NAPOLÉON : POUR OU CONTRE L’EUROPE ? Auteur(s) : DUFRAISSE Roger


(extrait) "Les intentions de Napoléon en matière d’organisation européenne sont mal connues. En effet les historiens se sont laissés abuser par les propos tenus par l’Empereur sur l’Europe, sans apparemment s’apercevoir qu’ils avaient tous la particularité de l’avoir été après l’échec de Russie. Dans le traîneau qui le conduisait sur la route de Varsovie alors qu’il avait dû abandonner Moscou en flammes, il déclare à Caulaincourt que toutes les mesures qu’il avait dû prendre, pour lutter contre l’Angleterre, en apparence dommageables à l’économie des États du continent, n’avaient eu qu’un seul but, créer sur celui-ci « une industrie qui l’affranchît de celle de l’Angleterre et qui fût, par conséquent, sa rivale ». Et l’Empereur, d’ajouter que c’était une entreprise que lui seul pouvait exécuter.

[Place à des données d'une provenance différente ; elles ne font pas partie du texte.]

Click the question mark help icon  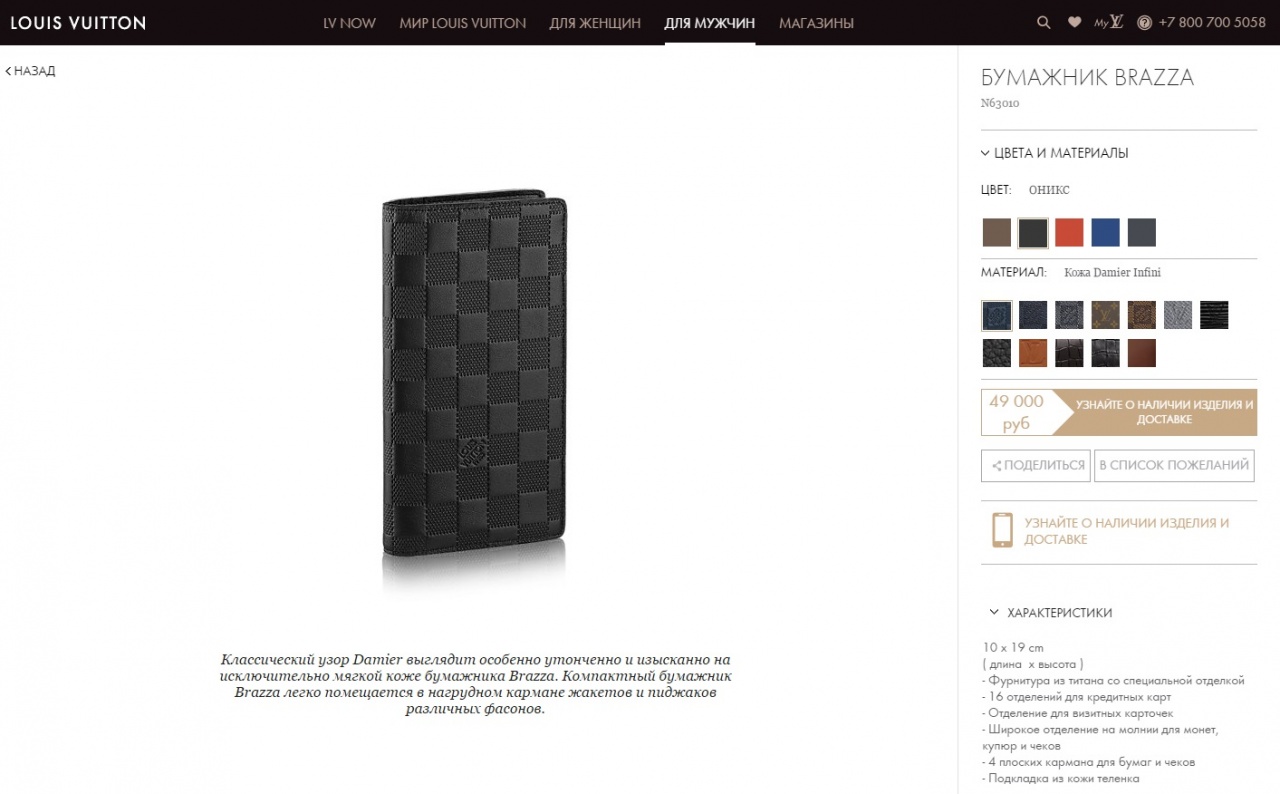point(1144,22)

Au retour de l’île d’Elbe, dans le préambule à l’Acte additionnel aux constitutions de l’Empire, il fera, le 22 avril 1815, profession de foi européenne, en évoquant ce qu’il avait voulu faire sous le Consulat et l’Empire « Nous avions alors pour but d’organiser un grand système fédératif européen que nous avions adopté comme conforme à l’esprit du siècle et favorable aux progrès de la civilisation ».

À Sainte-Hélène il a, après coup, exposé le plan qui aurait été le sien à l’époque de ses succès. Le 24 août 1816, déplorant son rêve effondré d’une paix, dictée dans Moscou, qui eût « terminé ses opérations de guerre », il ajoutait : « le système européen se trouvait fondé, il n’était plus question que de l’organiser… je devenais l’arche de l’ancienne et de la nouvelle alliance, le médiateur naturel entre l’ancien et le nouvel ordre de choses ».

Selon Las Cases, il passa ensuite en revue « ce qu’il eût proposé pour la prospérité, les intérêts et le bien-être de l’association européenne ». Il eût voulu « les mêmes principes, le même système partout… une même monnaie sous des cours différents, les mêmes poids et mesures, les mêmes lois, etc. ». « L’Europe, disait-il, n’eût bientôt fait de la sorte, véritablement, qu’un même peuple et chacun, en voyageant partout se fût toujours trouvé dans la patrie commune ».

Le 11 novembre 1816, il ajoute qu’il aurait voulu réaliser l’unité des Allemands, celle des Italiens et, ensuite, unifier la grande famille européenne, réaliser les États-Unis d’Europe ». « C’est dans cet état de choses qu’on eût trouvé plus de chance d’amener partout l’unité des codes, celle des principes, des opinions, des sentiments, des vues et des intérêts. Alors peut-être à la faveur des lumières universellement répandues, devenait-il permis de rêver, pour la grande famille européenne, l’application du congrès américain, ou celle des Amphictyons de la Grèce ; et quelle perspective alors de force, de grandeur, de jouissance, de prospérité ! Quel grand et magnifique spectacle ! ». On remarquera l’importance que Napoléon accorde aux problèmes économiques. Il donne pour mobile à la politique qui l’a conduit au désastre le but, en apparence désintéressé, du développement industriel du continent, permettant à celui-ci de tenir tête à l’impérialisme économique britannique. À Sainte-Hélène, sans cacher qu’il avait voulu faire jouer à la France un rôle hégémonique, il répètera qu’il a cherché à associer les Européens pour assurer leur prospérité et le succès de leurs intérêts.

On remarquera que les seules institutions économiques communes à toute l’Europe auxquelles, selon lui, il aurait pensé, se bornent à un système unique des poids et mesures, à une parité fixe entre les différentes monnaies et aux mêmes lois pour réglementer le commerce et l’industrie. Il n’est absolument pas question d’une union douanière. C’est dire que, dans ces intentions, exposées après coup il faut le répéter, l’intégration économique demeurait quelque chose de vague ne devant pas être poussée très loin. Il en était de même de l’intégration politique et de l’intégration militaire car il ne vint jamais à l’idée de Napoléon, dans quelque domaine que ce soit, d’installer des institutions supranationales.”